Cena de 'Bacurau' — Foto: Divulgação
Ninguém solta a mão de ninguém!

Por Marco Fialho

"São muitas horas da noite
São horas de bacurau
Jaguar avança dançando
Dançam caipora e babau
Festa do medo e do espanto
De assombrações num sarau..."

Trecho de "Bicho da noite" do compositor Sérgio Ricardo, canção integrante da trilha musical de "Bacurau".
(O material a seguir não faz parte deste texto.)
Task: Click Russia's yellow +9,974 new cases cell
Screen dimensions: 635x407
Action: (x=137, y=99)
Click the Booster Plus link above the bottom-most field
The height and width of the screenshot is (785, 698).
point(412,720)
O que mais importa em obra de arte não é a sua literalidade, mas o que ela significa e representa para além do que é narrado, mostrado e dito. No cinema, mais do que contar uma história, um filme cresce quando ele em si se transforma em um imensa metáfora sobre um determinado momento histórico, ou fazer, como "Bacurau" faz brilhantemente, por em evidência e xeque toda a história de um país. Pode parecer muito o que digo aqui, mas é exatamente o que acontece nos 130 minutos de sua exibição, condensar o lastro histórico do nosso país a partir de suas práticas e relações sociais.

Kleber Mendonça Filho e Juliano Dornelles assim o fazem e por isso deixam perplexos, surpreendidos e impactados todos ao final da sessão. "Bacurau" é um filme-síntese, por isso raro, fundamental, necessário e obrigatório para quem cogita tentar entender um país, um mundo e as relações interpessoais existentes nele. É símbolo, metáfora e também inconsciente de um povo que precisa sobreviver sob uma égide de opressão contínua. A partir de agora deveríamos dizer que Bacurau é o novo nome do Brasil, ou mais do que isso, que Bacurau mais do que um lugar é uma estratégia e um estado de espírito de sobrevivência. Não há nesse relato, um spoiller sequer, ainda porquê não poderia mesmo ser, já que a literalidade em "Bacurau" nada significa em si mesmo. Para pensar "Bacurau" deve se pensar para além do que é visto e dito, pois o que há de mais precioso ali é a fábula, um algo que precisa ser entendido para fora da obra. "Bacurau" só vai atingir e impactar a quem está preocupado em entender e interpretar um país inserido dentro de sua lógica histórica. "Bacurau" nos provoca a olhar para o nosso passado e a pensar sobre o que podemos fazer acerca do nosso futuro. Todavia, nada disso está explícito ali, pois o implícito é a força dessa obra enigmática e potente.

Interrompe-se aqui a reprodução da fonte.